I try to advise my own children all the time to let go of their feelings about each other that seem so ingrained, the negative ones that cause them to lash out and slam the door closed against one another. It is so much nicer when they can leave that door open, when they can imagine that the things the other has said that are unkind have come in a flash of anger or envy, no doubt sparked by rivalry for mine or their father’s attention.
Siblings get locked in battles sometimes that seem untenable, yet on a beautiful trip, walking through ancient squares, standing in front of places like Saint Mark’s Basilica in Venice or the Pantheon in Rome, sitting in the grass underneath the Eiffel Tower, it all seems so silly. Why do we cloud our consciousness with competition when it would be so much better for us all to win?
I bought a painting when I first moved to Park Slope, when my oldest was only 1, and an only child. It is a blue-and-purple-hued painting of two dogs beside one another, both with crowns, and it says, “Why Can’t We Both Be Kings?”
I fell in love with it immediately, and it hangs still in Eli’s room, a reminder to him and to his brother Oscar that the power struggle is unnecessary, that they both have the right to be leaders.
I see the painter, Jonathan Blum, all the time.

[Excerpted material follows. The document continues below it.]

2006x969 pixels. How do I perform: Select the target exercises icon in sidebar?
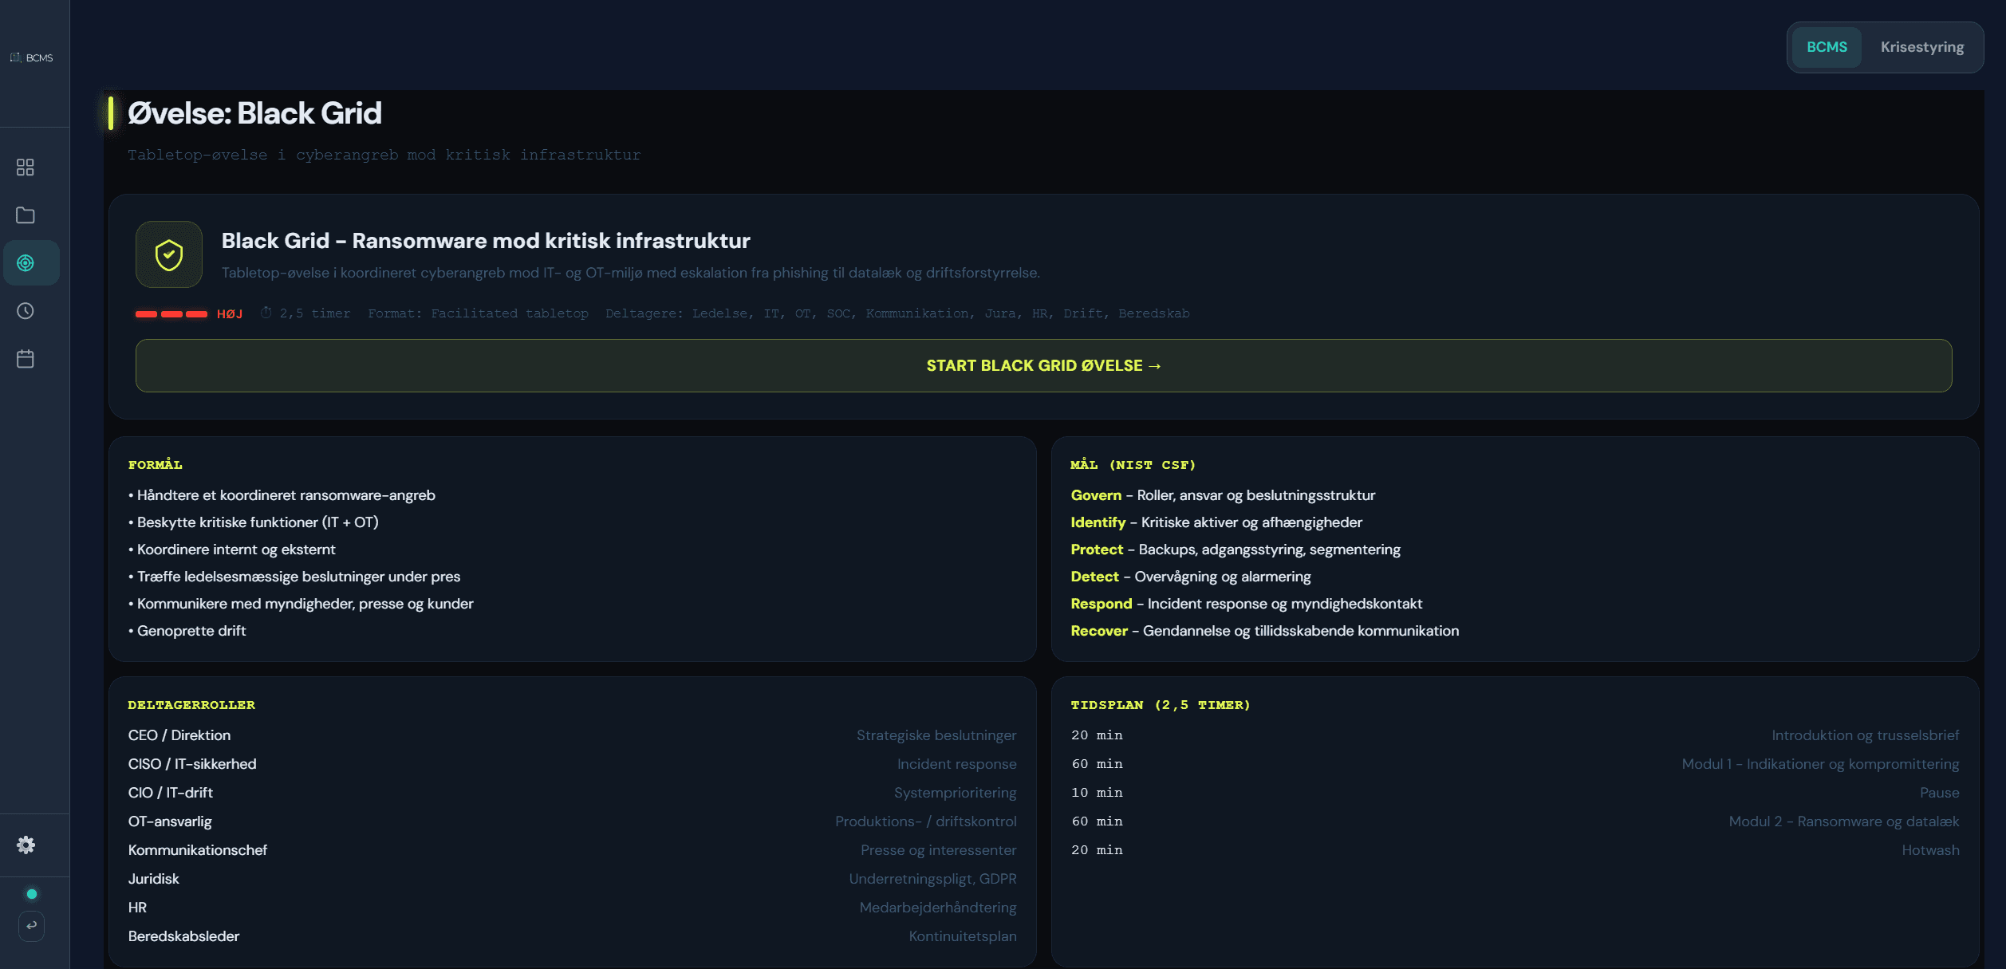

I know that behind his kind sideways smile is a mind that truly understands what needs to happen. I know that he knows that we all need to let down our guard and get along, that we need to push back the feelings that we alone have to be the ones to decide if we want to live in a harmonious world, if we want to truly enjoy life and the company of others.
I am so grateful for the opportunity to see the world along with my sisters and my mother. It is a beautiful world, and the eyes with which I view it need to be unclouded, like the incredible blue sky that lies above me as I write this in Rome, on a little deck of an apartment in the Trastavere neighborhood, as seagulls circling above caw loudly to one another. I breathe out slowly, and let it go. I love my family, and that really trumps all. Everything else needs to wash away, like a leaf down the Tiber River in Rome.
That is the lesson I want to impart to my children.
Let it go, let things flow, and then you can concentrate on the fun stuff.